** START OF EXTRACTED TEXT **

Observe the attack effect when \(\varepsilon\) is 0.
import mindspore.ops as ops
fgsm = FastGradientSignMethod(network, eps=0.0, loss_fn=net_loss)
advs = fgsm.batch_generate(test_images, true_labels, batch_size=32)
adv_predicts = model.predict(ms.Tensor(advs)).asnumpy()
adv_predicts = np.argmax(adv_predicts, axis=1)
accuracy = np.mean(np.equal(adv_predicts, true_labels))
print(accuracy)
0.9888822115384616
Set \(\varepsilon\) to 0.5 and try to run the attack.
fgsm = FastGradientSignMethod(network, eps=0.5, loss_fn=net_loss)
advs = fgsm.batch_generate(test_images, true_labels, batch_size=32)
adv_predicts = model.predict(ms.Tensor(advs)).asnumpy()
adv_predicts = np.argmax(adv_predicts, axis=1)
accuracy = np.mean(np.equal(adv_predicts, true_labels))
print(accuracy)
0.36828926282051283
The preceding result shows that the accuracy of the LeNet model is greatly reduced.
The following shows the actual form of the attacked image. It can be seen that the image changes slightly, but the accuracy decreases greatly in the test.
import matplotlib.pyplot as plt
%matplotlib inline
adv_examples = np.transpose(advs[:10], [0, 2, 3, 1])
ori_examples = np.transpose(test_images[:10], [0, 2, 3, 1])
plt.figure(figsize=(10, 3), dpi=120)
for i in range(10):
plt.subplot(3, 10, i+1)
plt.axis("off")
plt.imshow(np.squeeze(ori_examples[i]))
plt.subplot(3, 10, i+11)
plt.axis("off")
plt.imshow(np.squeeze(adv_examples[i]))
plt.show()

** END OF EXTRACTED TEXT **

- _CHALLENGE_:
In the FGSM attack tutorial, what accuracy is printed after the attack runs with eps set to 0.5? The listing after the FGSM attack tutorial is not needed for this work.

** START OF DATA PROVIDED **

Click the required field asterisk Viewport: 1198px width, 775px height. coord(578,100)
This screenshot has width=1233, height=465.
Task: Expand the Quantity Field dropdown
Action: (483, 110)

** END OF DATA PROVIDED **

- _FINAL ANSWER_:
0.36828926282051283